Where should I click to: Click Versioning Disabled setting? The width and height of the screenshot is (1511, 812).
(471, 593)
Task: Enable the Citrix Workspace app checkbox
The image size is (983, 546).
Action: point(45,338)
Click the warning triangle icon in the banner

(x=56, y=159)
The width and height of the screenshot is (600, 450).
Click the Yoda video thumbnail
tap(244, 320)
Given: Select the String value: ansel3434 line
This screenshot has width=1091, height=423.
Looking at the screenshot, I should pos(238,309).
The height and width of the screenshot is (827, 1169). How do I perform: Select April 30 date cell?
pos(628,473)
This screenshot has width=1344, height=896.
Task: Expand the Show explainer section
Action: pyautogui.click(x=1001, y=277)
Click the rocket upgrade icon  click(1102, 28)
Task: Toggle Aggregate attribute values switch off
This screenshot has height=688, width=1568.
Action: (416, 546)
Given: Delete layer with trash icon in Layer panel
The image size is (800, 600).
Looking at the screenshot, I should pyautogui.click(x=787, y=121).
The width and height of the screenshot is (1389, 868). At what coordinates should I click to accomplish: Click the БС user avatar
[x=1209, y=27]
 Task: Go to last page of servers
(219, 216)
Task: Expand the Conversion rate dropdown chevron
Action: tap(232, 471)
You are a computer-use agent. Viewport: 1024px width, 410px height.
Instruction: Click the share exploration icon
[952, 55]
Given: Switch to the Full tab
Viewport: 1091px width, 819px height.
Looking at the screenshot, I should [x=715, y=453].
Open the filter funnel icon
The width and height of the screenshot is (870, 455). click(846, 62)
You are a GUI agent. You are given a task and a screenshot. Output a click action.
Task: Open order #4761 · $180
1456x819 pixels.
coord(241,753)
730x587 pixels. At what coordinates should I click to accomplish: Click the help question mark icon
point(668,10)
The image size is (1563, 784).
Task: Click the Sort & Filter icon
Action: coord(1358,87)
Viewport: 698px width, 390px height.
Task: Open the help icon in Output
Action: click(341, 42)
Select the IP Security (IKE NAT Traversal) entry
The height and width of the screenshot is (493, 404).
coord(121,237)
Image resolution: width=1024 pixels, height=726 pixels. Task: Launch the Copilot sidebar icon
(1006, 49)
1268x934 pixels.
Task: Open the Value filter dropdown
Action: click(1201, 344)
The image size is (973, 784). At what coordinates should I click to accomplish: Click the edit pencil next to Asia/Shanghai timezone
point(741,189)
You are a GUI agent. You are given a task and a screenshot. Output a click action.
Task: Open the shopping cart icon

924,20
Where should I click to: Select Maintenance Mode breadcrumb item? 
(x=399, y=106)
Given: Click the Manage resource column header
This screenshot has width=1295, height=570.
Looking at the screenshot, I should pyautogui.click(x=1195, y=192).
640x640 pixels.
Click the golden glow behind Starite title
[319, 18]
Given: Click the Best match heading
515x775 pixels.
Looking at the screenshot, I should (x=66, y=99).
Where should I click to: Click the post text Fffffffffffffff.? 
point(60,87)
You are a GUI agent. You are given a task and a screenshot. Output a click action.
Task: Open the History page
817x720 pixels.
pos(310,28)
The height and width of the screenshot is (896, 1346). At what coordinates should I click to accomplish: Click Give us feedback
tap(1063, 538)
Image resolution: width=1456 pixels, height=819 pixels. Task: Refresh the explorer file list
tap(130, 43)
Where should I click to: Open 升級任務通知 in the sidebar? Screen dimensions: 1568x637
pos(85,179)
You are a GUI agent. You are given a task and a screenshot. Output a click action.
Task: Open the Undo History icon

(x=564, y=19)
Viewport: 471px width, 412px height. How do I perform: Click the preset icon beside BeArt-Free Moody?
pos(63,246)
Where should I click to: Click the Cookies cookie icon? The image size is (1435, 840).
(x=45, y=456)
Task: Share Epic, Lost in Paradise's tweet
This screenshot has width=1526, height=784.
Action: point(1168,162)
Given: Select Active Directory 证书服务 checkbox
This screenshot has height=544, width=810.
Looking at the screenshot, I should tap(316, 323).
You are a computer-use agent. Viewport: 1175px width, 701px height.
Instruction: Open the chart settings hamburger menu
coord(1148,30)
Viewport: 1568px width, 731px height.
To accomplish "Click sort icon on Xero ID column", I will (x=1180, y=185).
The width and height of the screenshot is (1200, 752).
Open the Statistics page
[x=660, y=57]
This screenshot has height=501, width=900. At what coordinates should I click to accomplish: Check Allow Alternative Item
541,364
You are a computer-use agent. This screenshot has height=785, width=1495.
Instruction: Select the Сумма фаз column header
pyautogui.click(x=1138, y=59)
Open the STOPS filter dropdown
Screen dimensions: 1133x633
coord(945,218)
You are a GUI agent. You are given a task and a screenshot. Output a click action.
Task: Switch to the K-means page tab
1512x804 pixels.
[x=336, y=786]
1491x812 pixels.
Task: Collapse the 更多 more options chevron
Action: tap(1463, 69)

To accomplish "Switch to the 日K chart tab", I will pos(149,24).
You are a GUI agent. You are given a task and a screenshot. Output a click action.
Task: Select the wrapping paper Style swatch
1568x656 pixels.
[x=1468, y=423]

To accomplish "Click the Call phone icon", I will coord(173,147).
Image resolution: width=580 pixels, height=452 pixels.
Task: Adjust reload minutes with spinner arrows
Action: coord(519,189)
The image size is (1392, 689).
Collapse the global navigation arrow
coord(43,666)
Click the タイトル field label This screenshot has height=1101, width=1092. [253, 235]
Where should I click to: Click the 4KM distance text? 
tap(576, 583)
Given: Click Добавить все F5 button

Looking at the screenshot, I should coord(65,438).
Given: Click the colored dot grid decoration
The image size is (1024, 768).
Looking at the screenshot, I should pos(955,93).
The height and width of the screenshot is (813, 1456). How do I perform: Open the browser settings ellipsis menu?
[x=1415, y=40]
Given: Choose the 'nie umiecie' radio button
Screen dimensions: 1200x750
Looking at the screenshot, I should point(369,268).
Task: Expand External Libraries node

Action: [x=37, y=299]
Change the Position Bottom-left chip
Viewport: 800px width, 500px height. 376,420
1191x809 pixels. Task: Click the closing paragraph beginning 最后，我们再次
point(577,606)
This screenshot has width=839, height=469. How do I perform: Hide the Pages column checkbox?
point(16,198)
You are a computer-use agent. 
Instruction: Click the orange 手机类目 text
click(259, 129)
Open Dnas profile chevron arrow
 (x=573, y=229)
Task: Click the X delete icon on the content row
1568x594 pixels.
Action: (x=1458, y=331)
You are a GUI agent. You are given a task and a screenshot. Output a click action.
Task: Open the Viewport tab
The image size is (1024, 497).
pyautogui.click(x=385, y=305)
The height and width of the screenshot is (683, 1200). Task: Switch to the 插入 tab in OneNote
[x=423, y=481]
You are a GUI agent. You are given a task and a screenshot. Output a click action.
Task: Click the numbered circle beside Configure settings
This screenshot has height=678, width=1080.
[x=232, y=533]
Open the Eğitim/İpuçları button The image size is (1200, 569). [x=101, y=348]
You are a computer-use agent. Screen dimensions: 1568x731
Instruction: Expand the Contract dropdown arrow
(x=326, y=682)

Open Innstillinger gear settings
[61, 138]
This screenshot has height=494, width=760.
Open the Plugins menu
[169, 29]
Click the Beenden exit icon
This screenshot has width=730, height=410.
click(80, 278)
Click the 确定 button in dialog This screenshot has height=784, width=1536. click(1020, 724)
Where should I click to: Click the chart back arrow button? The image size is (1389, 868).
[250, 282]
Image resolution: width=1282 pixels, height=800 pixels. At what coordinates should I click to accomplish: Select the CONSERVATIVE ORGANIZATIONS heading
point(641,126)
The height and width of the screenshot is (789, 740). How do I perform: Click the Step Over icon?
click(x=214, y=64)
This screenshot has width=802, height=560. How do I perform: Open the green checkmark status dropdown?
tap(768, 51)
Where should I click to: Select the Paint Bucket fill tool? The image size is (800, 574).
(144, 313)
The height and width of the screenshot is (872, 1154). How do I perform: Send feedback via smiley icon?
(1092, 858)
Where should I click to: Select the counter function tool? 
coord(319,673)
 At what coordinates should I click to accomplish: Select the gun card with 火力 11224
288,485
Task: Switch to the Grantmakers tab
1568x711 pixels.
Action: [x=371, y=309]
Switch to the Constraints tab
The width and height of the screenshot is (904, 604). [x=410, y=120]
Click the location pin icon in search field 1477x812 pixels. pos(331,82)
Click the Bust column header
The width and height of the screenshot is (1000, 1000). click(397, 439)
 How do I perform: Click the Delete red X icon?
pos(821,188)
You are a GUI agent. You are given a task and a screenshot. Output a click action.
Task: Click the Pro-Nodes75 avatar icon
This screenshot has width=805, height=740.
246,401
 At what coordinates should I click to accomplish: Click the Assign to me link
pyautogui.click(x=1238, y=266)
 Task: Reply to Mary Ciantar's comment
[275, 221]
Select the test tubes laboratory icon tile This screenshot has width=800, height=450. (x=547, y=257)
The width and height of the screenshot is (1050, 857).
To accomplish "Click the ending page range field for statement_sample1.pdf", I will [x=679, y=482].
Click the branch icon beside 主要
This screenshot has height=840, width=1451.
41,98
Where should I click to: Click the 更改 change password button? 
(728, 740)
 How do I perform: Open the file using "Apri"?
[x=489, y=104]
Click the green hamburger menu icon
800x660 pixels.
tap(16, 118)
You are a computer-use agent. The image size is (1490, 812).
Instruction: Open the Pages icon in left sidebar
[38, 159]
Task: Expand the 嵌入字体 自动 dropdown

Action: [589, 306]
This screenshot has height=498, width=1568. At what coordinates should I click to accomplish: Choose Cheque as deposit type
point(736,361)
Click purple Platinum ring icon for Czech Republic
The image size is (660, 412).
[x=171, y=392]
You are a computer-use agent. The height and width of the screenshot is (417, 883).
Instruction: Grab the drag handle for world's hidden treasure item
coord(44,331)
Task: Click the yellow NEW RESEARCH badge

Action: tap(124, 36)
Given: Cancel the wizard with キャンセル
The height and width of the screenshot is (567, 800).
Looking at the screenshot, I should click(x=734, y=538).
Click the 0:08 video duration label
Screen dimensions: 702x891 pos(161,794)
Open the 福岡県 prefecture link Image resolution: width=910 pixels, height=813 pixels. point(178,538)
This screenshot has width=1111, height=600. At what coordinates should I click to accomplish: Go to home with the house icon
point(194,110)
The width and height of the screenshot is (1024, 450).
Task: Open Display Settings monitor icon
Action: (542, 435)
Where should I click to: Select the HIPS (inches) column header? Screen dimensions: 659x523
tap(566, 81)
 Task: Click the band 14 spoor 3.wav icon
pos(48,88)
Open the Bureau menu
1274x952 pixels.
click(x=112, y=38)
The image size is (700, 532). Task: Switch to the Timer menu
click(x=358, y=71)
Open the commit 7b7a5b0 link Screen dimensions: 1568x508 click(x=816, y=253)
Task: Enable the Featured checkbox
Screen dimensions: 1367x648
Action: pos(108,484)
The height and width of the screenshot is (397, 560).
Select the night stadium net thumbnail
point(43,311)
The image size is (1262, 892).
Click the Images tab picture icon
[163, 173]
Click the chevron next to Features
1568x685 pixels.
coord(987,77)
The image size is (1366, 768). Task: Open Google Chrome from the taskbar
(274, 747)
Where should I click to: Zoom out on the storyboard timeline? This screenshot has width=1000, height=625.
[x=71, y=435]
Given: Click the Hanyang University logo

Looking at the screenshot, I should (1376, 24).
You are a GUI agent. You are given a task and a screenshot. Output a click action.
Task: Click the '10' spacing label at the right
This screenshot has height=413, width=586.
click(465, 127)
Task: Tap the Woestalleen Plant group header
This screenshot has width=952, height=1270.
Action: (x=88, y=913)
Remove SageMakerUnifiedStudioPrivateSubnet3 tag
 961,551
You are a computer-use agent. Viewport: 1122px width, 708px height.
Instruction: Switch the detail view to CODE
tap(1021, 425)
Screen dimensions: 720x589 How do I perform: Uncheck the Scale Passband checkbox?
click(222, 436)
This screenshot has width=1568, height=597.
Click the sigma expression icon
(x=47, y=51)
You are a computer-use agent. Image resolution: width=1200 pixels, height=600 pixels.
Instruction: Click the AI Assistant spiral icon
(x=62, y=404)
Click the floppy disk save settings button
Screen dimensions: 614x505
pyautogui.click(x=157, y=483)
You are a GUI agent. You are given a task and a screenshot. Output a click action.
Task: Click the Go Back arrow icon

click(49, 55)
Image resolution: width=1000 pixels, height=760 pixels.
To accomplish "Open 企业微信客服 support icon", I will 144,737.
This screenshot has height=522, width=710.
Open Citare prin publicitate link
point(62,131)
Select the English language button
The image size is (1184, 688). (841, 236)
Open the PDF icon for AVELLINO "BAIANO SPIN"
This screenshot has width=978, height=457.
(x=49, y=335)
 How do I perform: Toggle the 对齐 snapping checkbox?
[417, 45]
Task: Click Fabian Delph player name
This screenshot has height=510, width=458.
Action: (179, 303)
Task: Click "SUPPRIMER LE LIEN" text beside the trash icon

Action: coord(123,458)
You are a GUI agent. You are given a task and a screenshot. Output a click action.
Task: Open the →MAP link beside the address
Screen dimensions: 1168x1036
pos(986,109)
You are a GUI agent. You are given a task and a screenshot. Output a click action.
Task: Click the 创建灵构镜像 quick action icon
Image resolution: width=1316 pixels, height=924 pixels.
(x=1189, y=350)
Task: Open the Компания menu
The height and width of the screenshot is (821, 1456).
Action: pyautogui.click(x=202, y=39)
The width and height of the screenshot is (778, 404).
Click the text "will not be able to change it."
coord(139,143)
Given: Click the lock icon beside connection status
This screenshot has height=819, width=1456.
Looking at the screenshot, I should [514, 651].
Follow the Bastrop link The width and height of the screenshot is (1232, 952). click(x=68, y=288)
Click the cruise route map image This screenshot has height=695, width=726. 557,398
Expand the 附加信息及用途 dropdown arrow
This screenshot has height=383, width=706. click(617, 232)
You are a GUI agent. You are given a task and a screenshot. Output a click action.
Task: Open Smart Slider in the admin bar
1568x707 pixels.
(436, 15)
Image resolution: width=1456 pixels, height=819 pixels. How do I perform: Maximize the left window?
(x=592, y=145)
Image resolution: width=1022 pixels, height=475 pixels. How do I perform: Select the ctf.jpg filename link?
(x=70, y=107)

--- Your goal ---
Write out the records above exactly as they appear, from the line with "Task: Open the Компания menu" to the line with "(x=592, y=145)".

--- Finished answer ---
Task: Open the Компания menu
The height and width of the screenshot is (821, 1456).
Action: pyautogui.click(x=202, y=39)
The width and height of the screenshot is (778, 404).
Click the text "will not be able to change it."
coord(139,143)
Given: Click the lock icon beside connection status
This screenshot has height=819, width=1456.
Looking at the screenshot, I should [514, 651].
Follow the Bastrop link The width and height of the screenshot is (1232, 952). click(x=68, y=288)
Click the cruise route map image This screenshot has height=695, width=726. 557,398
Expand the 附加信息及用途 dropdown arrow
This screenshot has height=383, width=706. click(617, 232)
You are a GUI agent. You are given a task and a screenshot. Output a click action.
Task: Open Smart Slider in the admin bar
1568x707 pixels.
(436, 15)
Image resolution: width=1456 pixels, height=819 pixels. How do I perform: Maximize the left window?
(x=592, y=145)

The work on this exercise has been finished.